As informações que circulam a respeito do Auxílio Brasil dão conta de que o governo, ao liberar parcelas no valor de R$ 400, tiraria R$ 100 desse total de fora do Teto dos Gastos, restrição orçamentária embutida na Constituição em 2016 aos investimentos federais em áreas sociais. Instituída durante o governo Temer e defendida pela gestão Bolsonaro, a medida engessou os investimentos públicos por um período de 20 anos, estabelecendo rígidos limites para a política fiscal. 
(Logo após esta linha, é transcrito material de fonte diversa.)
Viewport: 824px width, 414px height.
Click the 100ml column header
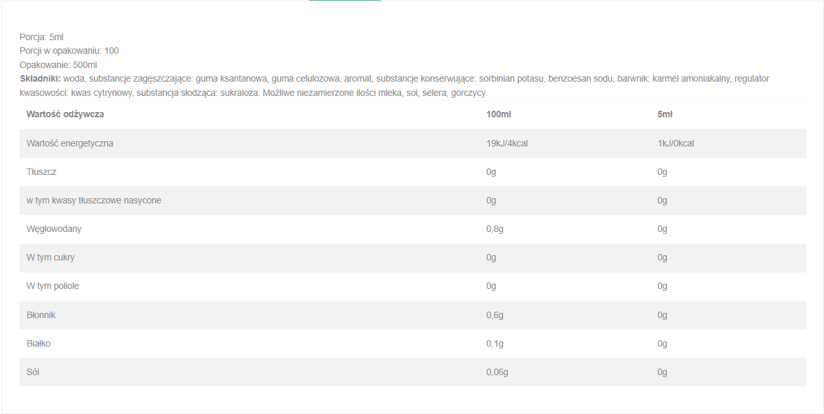coord(499,114)
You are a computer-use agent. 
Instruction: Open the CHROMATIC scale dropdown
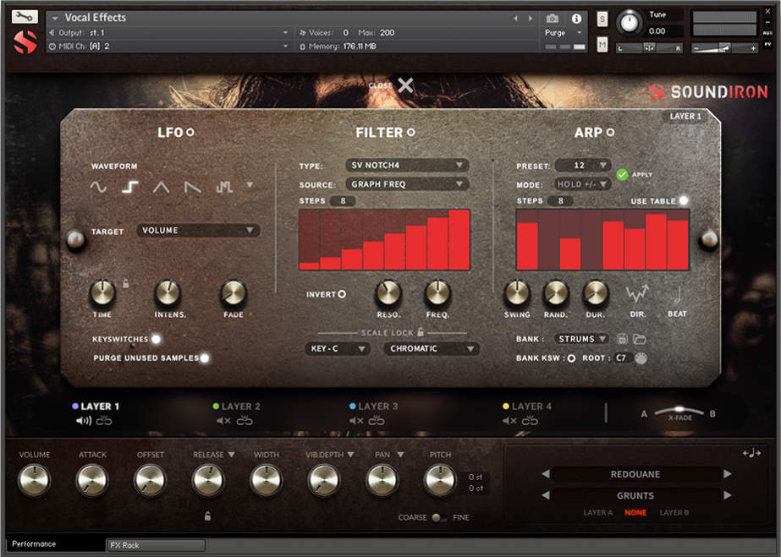pos(432,348)
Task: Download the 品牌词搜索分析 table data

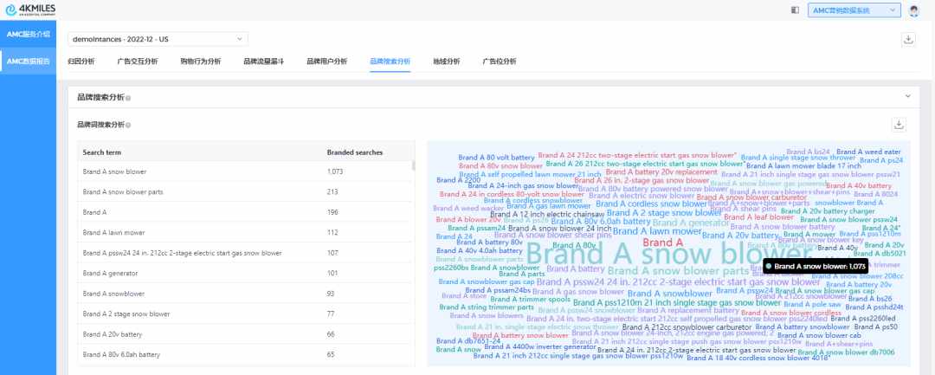Action: point(899,125)
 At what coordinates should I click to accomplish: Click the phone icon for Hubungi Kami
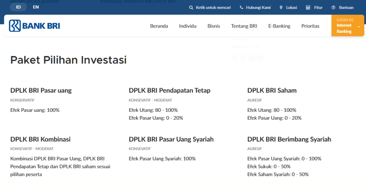click(241, 8)
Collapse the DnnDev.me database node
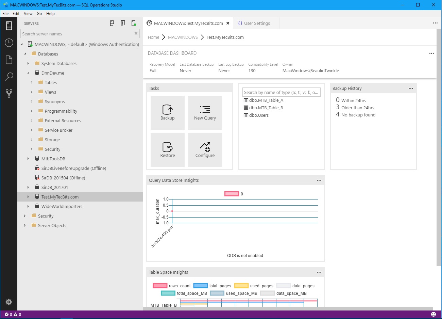Image resolution: width=442 pixels, height=319 pixels. click(28, 73)
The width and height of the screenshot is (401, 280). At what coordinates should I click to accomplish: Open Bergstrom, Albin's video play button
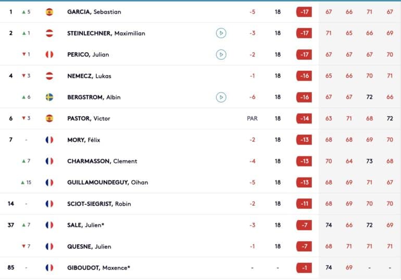coord(221,97)
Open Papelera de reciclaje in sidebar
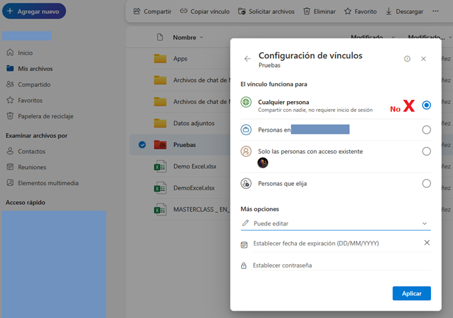Screen dimensions: 453x318 (x=45, y=116)
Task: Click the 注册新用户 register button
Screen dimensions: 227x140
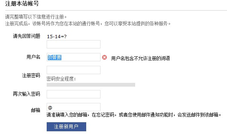Action: (66, 127)
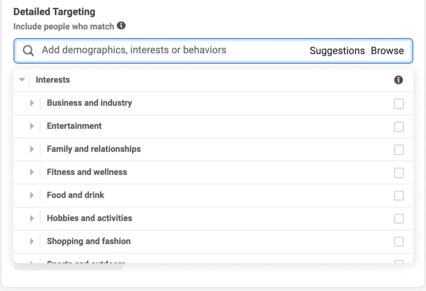The width and height of the screenshot is (426, 291).
Task: Enable the Fitness and wellness interest
Action: [x=399, y=172]
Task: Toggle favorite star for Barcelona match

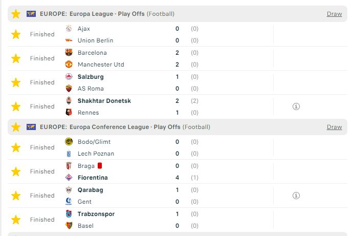Action: (16, 58)
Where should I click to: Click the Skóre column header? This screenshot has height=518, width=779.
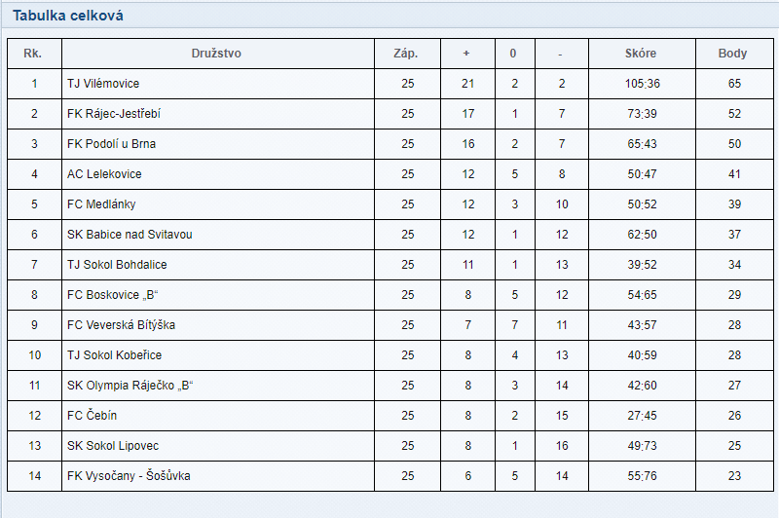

O teto se tornou, ao longo dos últimos anos, o principal alvo de parlamentares de oposição e especialistas da sociedade civil que defendem programas sociais mais robustos e efetivos. Mais uma vez, o arrocho fiscal volta ao centro da pauta política. De acordo com informações divulgadas pelo colunista Valdo Cruz, do G1, a ideia de ultrapassar os limites colocados pelo ajuste fiscal provocou reações do mercado financeiro, segmento de principal influência com o ministro da Economia, Paulo Guedes.

Este teria sido o motivo do adiamento do anúncio. Defensores das políticas de redução do Estado, representantes do grupo pedem que sejam feitos mais cortes em outras áreas para custear o novo programa em vez de se furar o teto. A proposta é vista com maus olhos pelos setores que demandam um programa voltado aos mais pobres.

A ideia de novos cortes na máquina é impopular, e o governo enfrenta críticas desde 2019 por conta da crescente asfixia orçamentária imposta a diferentes áreas da administração pública, com destaque para saúde, educação e ciência.